### [Fuente]
Insensatos lectores: antes de iniciar con este rebrote de palabras, debo confesarles que de un tiempo a esta parte me siento un tanto perdido, como si estuviera caminando por el departamento de lencería de la Comercial Mexicana, motivo por el cual me resulta urgente hacerles una pregunta: ¿alguna vez han escuchado hablar del bloqueo del escritor? Digamos que es algo así como cuando se tapa el baño y no hay manera de utilizarlo, es decir, me está costando mucho trabajo poner a funcionar el cerebro y desafortunadamente no conozco ningún destapacaños para las neuronas.

Por alguna rara circunstancia, que aún no alcanzo a comprender, las ideas no fluyen y no encuentro el modo de iniciar con un discurso atinado y más o menos coherente. Sin embargo, una promesa es una promesa y qué culpa tiene usted, inigualable damita, enjundioso caballero, de que acá su humilde napkin tenga la cabeza como terreno baldío y con telarañas hasta el último rincón.

Recuerdo haberme comprometido con ustedes a escribir esta columna cada domingo, así pues, y dicho lo dicho: le suplicamos que abroche su cinturón de seguridad, retire la mesa de servicio que se encuentra frente a usted y coloque su respaldo en posición vertical porque (a pesar de que en estos momentos tengo el nivel intelectual de un manatí) estamos a punto de despegar.

Iniciaré por decirles que algunos años atrás el gran Iñakikín me invitó a tomar un curso de actuación para no actores. Francamente no pensaba ir. Todo comenzó una noche en que se nos pasaron los mezcales y estábamos con la poderosa Carla con “C”. Recuerdo que Iñas comentó algo sobre un lugar llamado Teatro Lúcido que yo no escuché (o más bien no quise escuchar).

### [Segmento de datos]
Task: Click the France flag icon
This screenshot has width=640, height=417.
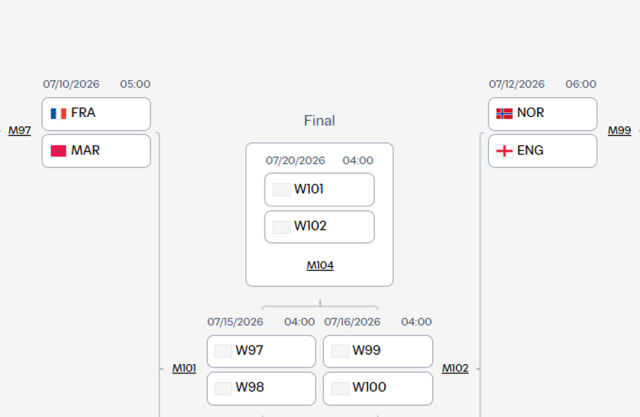Action: (58, 113)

### [Trabajo requerido]
Según la columna, ¿a qué invitó Iñakikín algunos años atrás? Las líneas no guardan relación con la columna.

### [Solución del ejercicio]
A tomar un curso de actuación para no actores.